We are navigating all of the emotions of a move. Yes, there is excitement and anticipation, but that is mixed with sadness and uncertainty. What I know is, that these are the emotions of transition.

The comfort I find when the feelings get big is held in the wisdom of the experiences that have brought us this far.  

I know that God’s plan for us is good. I know without a doubt, that he is ordering our steps and providing for us in ways that we cannot even imagine. I know these things because they are hard earned lessons. While I find comfort in these things, this is still very difficult. Because the other lesson is this: we can’t go back. We can visit and we can maintain certain precious friendships. But the reality is, even if we move back someday, it will never be exactly the same, and neither will we. 

During my Freshman year of college, because I played volleyball, I did not get to go back home until Thanksgiving and Christmas.
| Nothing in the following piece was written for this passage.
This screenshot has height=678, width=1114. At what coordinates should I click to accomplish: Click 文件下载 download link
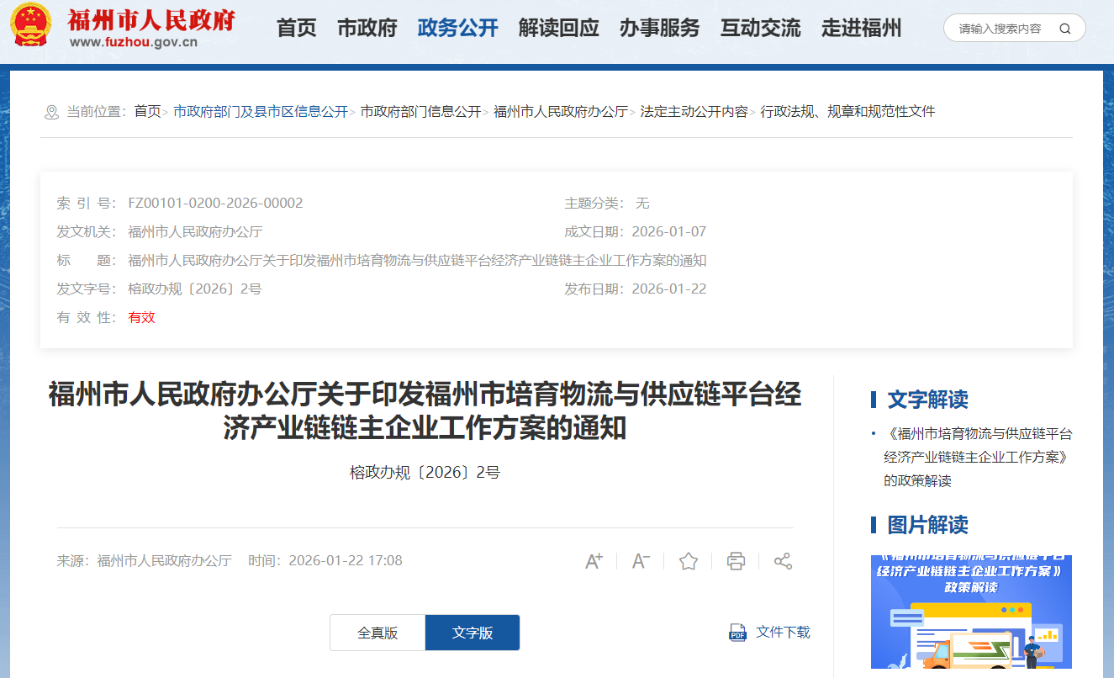point(783,632)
I was so excited to go back to where I felt known. The safety of a town and the relationships that felt easier was what I anticipated. What I found however, is a lesson that has repeated itself with every move. Home no longer felt that way. The people and places felt different, because life had gone on without me (as it should). I remember laying in bed and thinking, “it doesn’t feel like home here, and it doesn’t feel like home at college, I don’t really fit anywhere.” I was in the “in between”. 

The “in between” is the time where your roots have disconnected from the last place but have not yet fully connected in the new place.

I now know this recognition is necessary. We have to give up who we were, let go of what was, in order to become what we could be in this new place. It is a painful choice. It can be confusing and lonely. But it is necessary, and in the end it is good.  

I assume that these are the emotions that anyone in transition has to process. Maybe you are leaving a job, taking a child to college, moving, retiring, experiencing family transitions, etc. If you are, know this, each “place” has taught me so much about myself. Each environment has allowed me to grow in ways the previous environment would not have. I have been surrounded by exactly who I needed to be in order to be pruned and to blossom. 

The “giving up who we are” in one place, season, or relationship is difficult, but in my experience “the becoming” is worth it.

I have to believe that each place we are called to, and eventually away from, was/is for a higher purpose. So, I will trust that this transplant will take us exactly where we are meant to be. The soil in the new place has been cultivated by a God who ordered these steps. The roots grown in our current environment will take to the new soil, flourish in the next and we will become.

Perhaps some people are meant to wander, not to be lost, but so that versions of themselves can be found.